(Collected data entries)
---
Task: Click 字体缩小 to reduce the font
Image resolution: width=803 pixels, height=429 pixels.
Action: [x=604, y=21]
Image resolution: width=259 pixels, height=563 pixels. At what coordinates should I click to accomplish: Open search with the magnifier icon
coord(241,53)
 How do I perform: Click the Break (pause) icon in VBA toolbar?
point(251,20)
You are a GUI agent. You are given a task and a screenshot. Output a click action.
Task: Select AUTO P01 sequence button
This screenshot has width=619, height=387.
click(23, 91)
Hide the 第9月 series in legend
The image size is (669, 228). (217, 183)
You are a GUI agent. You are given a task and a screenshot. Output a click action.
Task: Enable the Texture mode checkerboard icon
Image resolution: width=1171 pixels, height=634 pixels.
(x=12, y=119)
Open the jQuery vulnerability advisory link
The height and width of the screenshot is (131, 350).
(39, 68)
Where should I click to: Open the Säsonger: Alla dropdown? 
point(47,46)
---
- [TASK]: Would you set down, word for word, the lines from the opening of the entries above through the line with "Task: Enable the", both included, and no others?

- [ANSWER TO THIS EXERCISE]:
Task: Click 字体缩小 to reduce the font
Image resolution: width=803 pixels, height=429 pixels.
Action: [x=604, y=21]
Image resolution: width=259 pixels, height=563 pixels. At what coordinates should I click to accomplish: Open search with the magnifier icon
coord(241,53)
 How do I perform: Click the Break (pause) icon in VBA toolbar?
point(251,20)
You are a GUI agent. You are given a task and a screenshot. Output a click action.
Task: Select AUTO P01 sequence button
This screenshot has width=619, height=387.
click(23, 91)
Hide the 第9月 series in legend
The image size is (669, 228). (217, 183)
You are a GUI agent. You are given a task and a screenshot. Output a click action.
Task: Enable the Texture mode checkerboard icon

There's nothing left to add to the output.